* begin Source text *
My son, my son, what have ye done

My Son, My Son, what have ye done
Introduction

My son, my son, what have ye done was directed by Werner Herzog and released in 2010. Conceived and written by Herzog and Herbert Golder in 1995, it was not made until the project found favour with executive producer David Lynch. Herzog’s fascination with unusual mental states was discussed in one of my previous blogs on his Grizzly Man film. My son, my son, what have ye done was inspired by the true story of a talented Californian drama student, Mark Yavorsky, who murdered his mother with an antique sword whilst involved in a production of the Greek matricidal tragedy The Oresteia. Yavorsky was suffering from a psychotic illness at the time of the murder. In the film, Michael Shannon plays the part of the main protagonist Brad in a brilliantly intense performance that expertly captures a descent into psychosis.
* end Source text *
• **Challenges**:
1. List every real person named in the passage on the film My Son, My Son, What Have Ye Done, leaving out fictional characters.
2. Carry on the passage on the film My Son, My Son, What Have Ye Done, beginning after its final sentence.
The material after this point is not needed for the work on the passage.
* begin Data block *
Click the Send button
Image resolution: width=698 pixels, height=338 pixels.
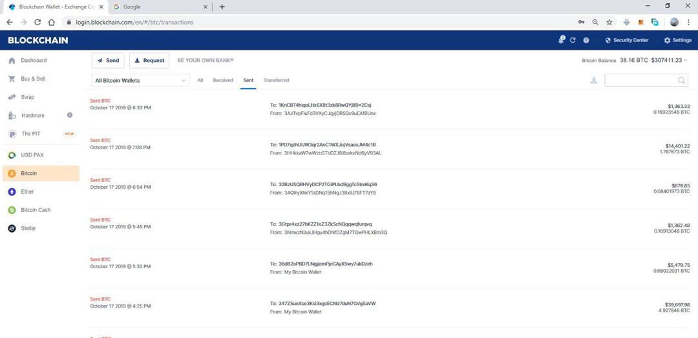tap(108, 61)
* end Data block *
• **Exercise results**:
1. Werner Herzog, Herbert Golder, David Lynch, Mark Yavorsky, Michael Shannon

2.
The Film

The film opens in San Diego with two detectives, played by William Defoe and Michael Peña, driving to the scene of a murder. As they attend the suburban crime scene and walk through a crowd gathered in the street, they brush past a man holding a coffee mug with ‘Razzle Dazzle’ printed on it. He says “Razzle them, dazzle them” to one of the detectives as he passes by. This man is Brad, the murder victim’s son, who then walks slowly across the street to his own home, stopping to feed his flamingos, whom he calls his ‘eagles in drag’, before barricading himself inside with a shotgun. The siege at Brad’s house forms the main storyline of the film. The homicide detectives piece together Brad’s back-story, which the film tells partly through flashbacks, as they interview the various people close to him, who have witnessed his gradual mental deterioration.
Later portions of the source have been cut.